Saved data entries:
= Beginning of Section =
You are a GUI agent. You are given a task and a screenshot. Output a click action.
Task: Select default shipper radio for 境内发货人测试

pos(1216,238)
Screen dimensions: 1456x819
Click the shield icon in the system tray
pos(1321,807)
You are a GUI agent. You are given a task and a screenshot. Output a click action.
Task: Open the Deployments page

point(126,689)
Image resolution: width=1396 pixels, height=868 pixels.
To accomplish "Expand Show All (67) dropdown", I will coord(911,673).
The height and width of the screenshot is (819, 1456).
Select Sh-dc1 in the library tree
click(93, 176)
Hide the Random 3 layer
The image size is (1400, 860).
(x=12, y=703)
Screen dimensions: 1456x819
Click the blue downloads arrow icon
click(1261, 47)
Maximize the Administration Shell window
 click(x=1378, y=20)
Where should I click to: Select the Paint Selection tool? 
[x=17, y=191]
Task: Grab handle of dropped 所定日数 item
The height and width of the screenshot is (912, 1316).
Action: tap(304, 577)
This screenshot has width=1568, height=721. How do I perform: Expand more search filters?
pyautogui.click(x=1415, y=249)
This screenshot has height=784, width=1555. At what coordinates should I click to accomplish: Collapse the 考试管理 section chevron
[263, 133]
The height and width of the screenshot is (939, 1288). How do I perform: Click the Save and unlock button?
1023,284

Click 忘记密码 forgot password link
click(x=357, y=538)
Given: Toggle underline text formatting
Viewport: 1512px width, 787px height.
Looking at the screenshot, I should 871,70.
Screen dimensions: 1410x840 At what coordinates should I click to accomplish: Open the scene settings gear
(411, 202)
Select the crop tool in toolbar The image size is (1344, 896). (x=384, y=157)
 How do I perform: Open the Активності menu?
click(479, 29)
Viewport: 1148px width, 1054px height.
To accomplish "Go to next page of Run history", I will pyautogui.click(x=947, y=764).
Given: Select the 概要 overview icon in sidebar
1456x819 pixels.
= End of Section =
Taking the entries from their first line through the line with "Given: Toggle underline text formatting", inclusive, restate each line word for word and give nothing else.

■ Worked solution ■
You are a GUI agent. You are given a task and a screenshot. Output a click action.
Task: Select default shipper radio for 境内发货人测试

pos(1216,238)
Screen dimensions: 1456x819
Click the shield icon in the system tray
pos(1321,807)
You are a GUI agent. You are given a task and a screenshot. Output a click action.
Task: Open the Deployments page

point(126,689)
Image resolution: width=1396 pixels, height=868 pixels.
To accomplish "Expand Show All (67) dropdown", I will coord(911,673).
The height and width of the screenshot is (819, 1456).
Select Sh-dc1 in the library tree
click(93, 176)
Hide the Random 3 layer
The image size is (1400, 860).
(x=12, y=703)
Screen dimensions: 1456x819
Click the blue downloads arrow icon
click(1261, 47)
Maximize the Administration Shell window
 click(x=1378, y=20)
Where should I click to: Select the Paint Selection tool? 
[x=17, y=191]
Task: Grab handle of dropped 所定日数 item
The height and width of the screenshot is (912, 1316).
Action: tap(304, 577)
This screenshot has width=1568, height=721. How do I perform: Expand more search filters?
pyautogui.click(x=1415, y=249)
This screenshot has height=784, width=1555. At what coordinates should I click to accomplish: Collapse the 考试管理 section chevron
[263, 133]
The height and width of the screenshot is (939, 1288). How do I perform: Click the Save and unlock button?
1023,284

Click 忘记密码 forgot password link
click(x=357, y=538)
Given: Toggle underline text formatting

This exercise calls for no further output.